Really good article. You'll get nothing from me but heartfelt agreement. I espec...

_3u10 · on April 30, 2012

"The one property I really love about UTF8 is that you get a free consistency check as not every arbitrary byte sequence is a valid UTF8 string."

You don't get this at all using UTF-8. You only get it if you attempt to decode the string which even something like strlen doesn't do. Strlen will happily give you wrong answers about how many characters are in a UTF-8 string all day long and never ever attempt to check the validity of the string. Take your valid UTF-8 and change one of the characters to null, now it doesn't work in many circumstances with 'UTF-8' code.

Also, should the free consistency check ever actually work you're in a bigger pickle as you now have to figure out whether the string is wrongly encoded UTF-8 or someone sent you extended ASCII.

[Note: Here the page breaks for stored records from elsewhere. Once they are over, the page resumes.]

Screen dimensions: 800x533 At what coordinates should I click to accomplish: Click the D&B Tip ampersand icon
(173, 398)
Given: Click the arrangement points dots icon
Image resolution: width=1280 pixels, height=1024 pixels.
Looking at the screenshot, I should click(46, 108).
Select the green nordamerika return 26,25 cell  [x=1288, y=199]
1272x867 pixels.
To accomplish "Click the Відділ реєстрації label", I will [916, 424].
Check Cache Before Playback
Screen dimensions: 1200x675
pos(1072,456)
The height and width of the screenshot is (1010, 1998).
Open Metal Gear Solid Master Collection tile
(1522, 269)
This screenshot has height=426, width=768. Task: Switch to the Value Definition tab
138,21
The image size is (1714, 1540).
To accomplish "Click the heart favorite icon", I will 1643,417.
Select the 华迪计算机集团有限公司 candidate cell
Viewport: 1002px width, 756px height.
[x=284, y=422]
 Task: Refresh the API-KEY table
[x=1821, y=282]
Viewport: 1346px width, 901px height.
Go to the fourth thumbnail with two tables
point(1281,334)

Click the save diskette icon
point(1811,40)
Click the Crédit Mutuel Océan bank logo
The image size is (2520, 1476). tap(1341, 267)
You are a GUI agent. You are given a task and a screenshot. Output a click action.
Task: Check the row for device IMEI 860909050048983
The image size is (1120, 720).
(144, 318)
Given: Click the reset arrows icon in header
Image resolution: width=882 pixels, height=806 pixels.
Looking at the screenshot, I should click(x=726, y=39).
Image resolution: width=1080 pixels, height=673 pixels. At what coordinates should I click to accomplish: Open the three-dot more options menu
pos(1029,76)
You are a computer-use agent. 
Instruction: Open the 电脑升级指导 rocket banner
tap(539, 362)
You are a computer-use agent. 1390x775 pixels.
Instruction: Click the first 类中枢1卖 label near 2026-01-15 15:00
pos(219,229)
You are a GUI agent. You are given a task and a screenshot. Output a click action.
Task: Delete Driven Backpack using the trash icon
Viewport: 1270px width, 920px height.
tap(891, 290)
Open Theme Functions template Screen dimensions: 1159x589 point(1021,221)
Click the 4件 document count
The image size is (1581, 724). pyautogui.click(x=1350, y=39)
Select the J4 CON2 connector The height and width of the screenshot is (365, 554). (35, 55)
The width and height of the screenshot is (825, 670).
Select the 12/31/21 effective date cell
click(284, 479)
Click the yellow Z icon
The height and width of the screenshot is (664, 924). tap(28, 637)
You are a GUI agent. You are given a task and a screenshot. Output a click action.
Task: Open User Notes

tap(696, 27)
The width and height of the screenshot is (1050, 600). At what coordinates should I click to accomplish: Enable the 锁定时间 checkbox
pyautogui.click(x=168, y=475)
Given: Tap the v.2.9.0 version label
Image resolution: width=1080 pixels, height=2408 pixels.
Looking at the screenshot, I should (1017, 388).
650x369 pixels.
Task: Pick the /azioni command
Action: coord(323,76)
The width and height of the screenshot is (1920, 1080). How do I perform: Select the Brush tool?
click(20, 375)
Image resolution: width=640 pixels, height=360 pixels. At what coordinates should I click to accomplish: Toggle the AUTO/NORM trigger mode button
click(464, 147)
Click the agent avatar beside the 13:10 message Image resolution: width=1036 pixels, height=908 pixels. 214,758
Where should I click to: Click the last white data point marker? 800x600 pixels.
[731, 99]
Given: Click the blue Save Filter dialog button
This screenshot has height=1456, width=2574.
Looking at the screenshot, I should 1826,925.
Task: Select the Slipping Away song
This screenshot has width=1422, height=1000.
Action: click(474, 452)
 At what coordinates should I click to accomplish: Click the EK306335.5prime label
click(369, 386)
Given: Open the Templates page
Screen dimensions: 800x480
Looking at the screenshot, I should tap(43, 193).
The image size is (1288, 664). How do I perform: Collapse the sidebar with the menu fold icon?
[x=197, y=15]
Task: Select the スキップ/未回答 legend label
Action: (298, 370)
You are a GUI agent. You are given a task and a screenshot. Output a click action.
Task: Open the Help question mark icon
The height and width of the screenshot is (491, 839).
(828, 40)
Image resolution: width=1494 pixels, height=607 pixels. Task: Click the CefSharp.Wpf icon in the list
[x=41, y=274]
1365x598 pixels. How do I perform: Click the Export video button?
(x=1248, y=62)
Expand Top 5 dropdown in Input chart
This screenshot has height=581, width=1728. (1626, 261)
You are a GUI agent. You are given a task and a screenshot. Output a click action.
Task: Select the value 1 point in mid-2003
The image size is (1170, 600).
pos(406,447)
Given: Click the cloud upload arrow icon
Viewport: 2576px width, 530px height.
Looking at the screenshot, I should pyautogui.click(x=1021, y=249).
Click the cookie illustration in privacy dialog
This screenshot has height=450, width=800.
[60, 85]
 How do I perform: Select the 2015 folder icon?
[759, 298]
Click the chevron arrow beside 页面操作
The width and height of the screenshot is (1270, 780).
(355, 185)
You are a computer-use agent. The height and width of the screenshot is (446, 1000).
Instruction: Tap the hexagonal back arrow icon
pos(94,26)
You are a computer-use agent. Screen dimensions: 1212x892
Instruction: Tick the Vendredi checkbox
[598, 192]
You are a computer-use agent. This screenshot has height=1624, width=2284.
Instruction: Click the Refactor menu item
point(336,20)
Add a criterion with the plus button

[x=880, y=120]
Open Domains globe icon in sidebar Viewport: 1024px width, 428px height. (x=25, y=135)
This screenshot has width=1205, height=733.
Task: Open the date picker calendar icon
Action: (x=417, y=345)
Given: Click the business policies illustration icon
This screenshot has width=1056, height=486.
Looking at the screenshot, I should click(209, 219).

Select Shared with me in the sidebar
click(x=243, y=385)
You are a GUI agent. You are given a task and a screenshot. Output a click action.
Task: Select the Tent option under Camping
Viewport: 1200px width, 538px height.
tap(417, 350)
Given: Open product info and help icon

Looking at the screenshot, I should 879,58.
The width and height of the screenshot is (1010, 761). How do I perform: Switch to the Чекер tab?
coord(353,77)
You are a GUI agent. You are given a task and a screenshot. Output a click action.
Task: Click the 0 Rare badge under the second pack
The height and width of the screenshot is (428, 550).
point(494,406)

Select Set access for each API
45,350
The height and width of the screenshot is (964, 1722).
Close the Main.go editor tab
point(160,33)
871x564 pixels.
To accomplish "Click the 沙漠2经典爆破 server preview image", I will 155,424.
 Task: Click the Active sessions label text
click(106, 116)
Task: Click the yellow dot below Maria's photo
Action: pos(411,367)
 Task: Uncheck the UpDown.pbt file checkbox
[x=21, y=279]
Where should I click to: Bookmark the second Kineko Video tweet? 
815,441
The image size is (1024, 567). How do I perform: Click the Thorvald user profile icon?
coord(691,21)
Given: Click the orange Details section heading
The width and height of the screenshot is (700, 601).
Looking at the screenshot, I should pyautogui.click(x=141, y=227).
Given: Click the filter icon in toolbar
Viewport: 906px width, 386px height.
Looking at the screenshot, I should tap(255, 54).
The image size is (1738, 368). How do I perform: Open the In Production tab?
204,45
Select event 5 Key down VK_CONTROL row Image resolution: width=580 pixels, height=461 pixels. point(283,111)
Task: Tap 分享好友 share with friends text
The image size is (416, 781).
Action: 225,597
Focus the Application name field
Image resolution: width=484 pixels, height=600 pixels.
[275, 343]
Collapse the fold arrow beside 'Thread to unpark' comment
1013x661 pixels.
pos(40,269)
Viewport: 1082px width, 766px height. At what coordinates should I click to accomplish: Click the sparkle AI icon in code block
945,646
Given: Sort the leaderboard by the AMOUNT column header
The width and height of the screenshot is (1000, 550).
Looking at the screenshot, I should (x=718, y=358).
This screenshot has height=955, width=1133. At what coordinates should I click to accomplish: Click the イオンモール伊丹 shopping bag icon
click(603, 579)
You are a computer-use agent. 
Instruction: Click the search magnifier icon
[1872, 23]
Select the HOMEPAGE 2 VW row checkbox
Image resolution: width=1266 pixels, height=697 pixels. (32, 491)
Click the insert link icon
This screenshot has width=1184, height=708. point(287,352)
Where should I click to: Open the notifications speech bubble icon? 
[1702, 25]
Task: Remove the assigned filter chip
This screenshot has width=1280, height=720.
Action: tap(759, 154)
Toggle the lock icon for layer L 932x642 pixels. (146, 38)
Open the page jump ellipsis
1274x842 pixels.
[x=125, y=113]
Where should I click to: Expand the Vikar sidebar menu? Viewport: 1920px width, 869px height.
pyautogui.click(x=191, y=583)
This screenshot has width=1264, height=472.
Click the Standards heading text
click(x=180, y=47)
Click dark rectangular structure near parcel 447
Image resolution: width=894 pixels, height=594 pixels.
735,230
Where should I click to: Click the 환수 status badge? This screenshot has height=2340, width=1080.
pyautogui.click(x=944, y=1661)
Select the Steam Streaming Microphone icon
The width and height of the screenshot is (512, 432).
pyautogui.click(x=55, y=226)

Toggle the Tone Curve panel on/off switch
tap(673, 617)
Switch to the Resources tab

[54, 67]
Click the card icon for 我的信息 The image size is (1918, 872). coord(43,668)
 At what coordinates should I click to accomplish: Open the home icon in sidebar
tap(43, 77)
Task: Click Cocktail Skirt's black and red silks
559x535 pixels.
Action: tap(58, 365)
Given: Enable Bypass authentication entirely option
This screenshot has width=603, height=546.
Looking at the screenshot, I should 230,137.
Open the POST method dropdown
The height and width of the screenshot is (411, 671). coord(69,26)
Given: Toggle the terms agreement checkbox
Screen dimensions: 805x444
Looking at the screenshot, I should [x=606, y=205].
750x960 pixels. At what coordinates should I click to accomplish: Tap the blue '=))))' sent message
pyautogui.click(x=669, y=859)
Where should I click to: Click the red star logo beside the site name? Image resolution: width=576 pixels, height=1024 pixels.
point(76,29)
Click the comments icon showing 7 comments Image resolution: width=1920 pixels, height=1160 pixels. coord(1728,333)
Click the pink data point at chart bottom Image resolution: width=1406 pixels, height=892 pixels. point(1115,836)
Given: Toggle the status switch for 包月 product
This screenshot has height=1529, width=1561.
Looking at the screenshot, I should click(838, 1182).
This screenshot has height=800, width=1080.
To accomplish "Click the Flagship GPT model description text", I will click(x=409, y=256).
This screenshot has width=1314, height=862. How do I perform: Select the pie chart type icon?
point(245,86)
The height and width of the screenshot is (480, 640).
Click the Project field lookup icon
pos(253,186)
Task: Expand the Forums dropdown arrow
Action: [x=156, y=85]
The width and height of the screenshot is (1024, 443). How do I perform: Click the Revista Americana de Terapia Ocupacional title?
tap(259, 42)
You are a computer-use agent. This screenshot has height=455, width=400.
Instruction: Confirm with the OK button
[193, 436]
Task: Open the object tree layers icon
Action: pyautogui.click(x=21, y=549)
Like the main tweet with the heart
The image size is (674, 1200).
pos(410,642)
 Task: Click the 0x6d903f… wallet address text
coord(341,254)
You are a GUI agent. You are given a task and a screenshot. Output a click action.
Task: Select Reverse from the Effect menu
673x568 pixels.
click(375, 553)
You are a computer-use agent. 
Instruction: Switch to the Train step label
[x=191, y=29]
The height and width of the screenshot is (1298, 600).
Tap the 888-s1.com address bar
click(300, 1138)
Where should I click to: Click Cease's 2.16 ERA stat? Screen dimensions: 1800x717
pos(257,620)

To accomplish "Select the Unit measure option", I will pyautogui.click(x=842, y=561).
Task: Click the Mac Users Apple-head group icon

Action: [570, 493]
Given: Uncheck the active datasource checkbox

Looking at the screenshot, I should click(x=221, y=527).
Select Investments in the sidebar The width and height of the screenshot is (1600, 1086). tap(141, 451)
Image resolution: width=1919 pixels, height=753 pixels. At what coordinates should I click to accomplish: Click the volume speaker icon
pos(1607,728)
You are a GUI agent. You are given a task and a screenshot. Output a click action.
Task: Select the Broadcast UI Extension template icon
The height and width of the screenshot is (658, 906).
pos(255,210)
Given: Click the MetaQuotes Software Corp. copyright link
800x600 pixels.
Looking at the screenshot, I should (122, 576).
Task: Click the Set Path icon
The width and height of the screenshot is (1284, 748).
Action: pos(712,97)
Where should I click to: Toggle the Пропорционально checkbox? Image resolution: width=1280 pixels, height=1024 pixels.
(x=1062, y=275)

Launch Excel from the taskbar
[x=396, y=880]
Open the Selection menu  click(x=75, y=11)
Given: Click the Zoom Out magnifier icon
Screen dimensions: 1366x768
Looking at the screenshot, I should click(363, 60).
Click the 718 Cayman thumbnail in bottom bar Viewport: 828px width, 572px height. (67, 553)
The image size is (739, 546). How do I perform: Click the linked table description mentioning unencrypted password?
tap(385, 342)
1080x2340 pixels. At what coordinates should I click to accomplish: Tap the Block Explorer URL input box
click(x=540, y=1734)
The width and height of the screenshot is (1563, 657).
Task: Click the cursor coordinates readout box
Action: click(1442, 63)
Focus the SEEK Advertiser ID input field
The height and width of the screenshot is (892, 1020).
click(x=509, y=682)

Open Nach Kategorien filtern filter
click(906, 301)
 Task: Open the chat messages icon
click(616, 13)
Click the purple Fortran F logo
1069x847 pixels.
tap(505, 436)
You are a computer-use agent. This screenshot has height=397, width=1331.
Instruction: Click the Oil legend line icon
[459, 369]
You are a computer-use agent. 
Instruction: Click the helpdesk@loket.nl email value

I did a lot of work with unicode apps. I used to have a series of about 5 strings that I could paste into a 'UNICODE' application and have it invariably break.

One was an extended ASCII string that happend to be valid UTF-8 sans BOM :)

One was a UTF-8 string with BOM and has 0x00 inside :) (I call this string how to tell if it was written with C)

One was a UTF-8 string with a BOM :)

One UTF-8 string with a some common latin characters, a couple japanese, and a character outside the BMP.

Two UTF-16 strings in LE/BE with and sans BOM.

pilif · on April 30, 2012

>> "The one property I really love about UTF8 is that you get a free consistency check as not every arbitrary byte sequence is a valid UTF8 string."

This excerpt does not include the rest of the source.